L’espansione in corso del progetto nel deserto del Gobi è stata afflitta da ritardi e sovraccosti, che hanno scatenato la rabbia del governo mongolo al punto da minacciare di revocare l’accordo di investimento del 2009, che sta alla base dello sviluppo della miniera.

Le relazioni tra Rio Tinto e la nazione dell’Asia centrale hanno toccato un nuovo minimo in agosto, quando una revisione indipendente ha respinto la spiegazione del gigante minerario per i ritardi del progetto e i costi in salita.

La posizione della Mongolia è che Rio dovrebbe coprire i costi in eccesso, mentre i debiti maturati sulla quota di Ulaanbaatar del progetto (34%) dovrebbero essere completamente rimossi.

Rio è pronta a fare concessioni al governo mongolo per completare il tormentato progetto, compresa la riduzione dei tassi di interesse sui prestiti alla nazione per finanziare la sua parte dei costi di costruzione.

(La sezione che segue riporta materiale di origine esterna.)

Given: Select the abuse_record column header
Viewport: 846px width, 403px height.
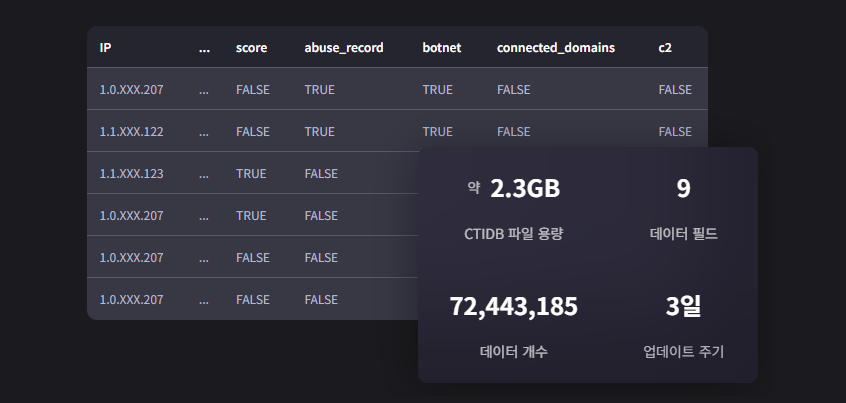Looking at the screenshot, I should [343, 47].
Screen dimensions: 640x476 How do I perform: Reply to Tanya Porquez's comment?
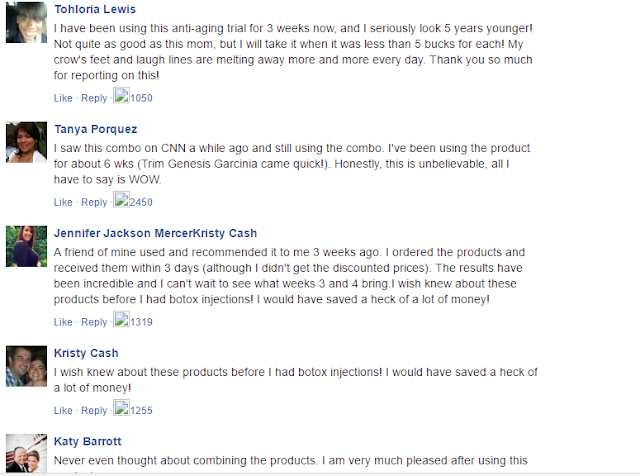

Una stima definitiva per lo sviluppo del nuovo livello della miniera, annunciata nel dicembre 2020, ha fissato il costo della sezione sotterranea di Oyu Tolgoi a 6,75 miliardi di dollari, circa 1,4 miliardi di dollari in più rispetto alla stima originale del 2015.

La prima produzione, inizialmente prevista per la fine del 2020, è stata riprogrammata per l’ottobre 2022, e Rio ha dato la colpa alle condizioni geologiche sfavorevoli come causa principale della revisione dei costi e dei tempi. Il rapporto indipendente pubblicato in agosto ha suggerito che è stato piuttosto causato dalla cattiva gestione del minatore.

I regolatori finanziari nel Regno Unito e negli Stati Uniti hanno dato il via alle loro indagini sulle rivelazioni di Rio sui ritardi e sui costi gonfiati, che hanno raggiunto un nuovo massimo due mesi dopo.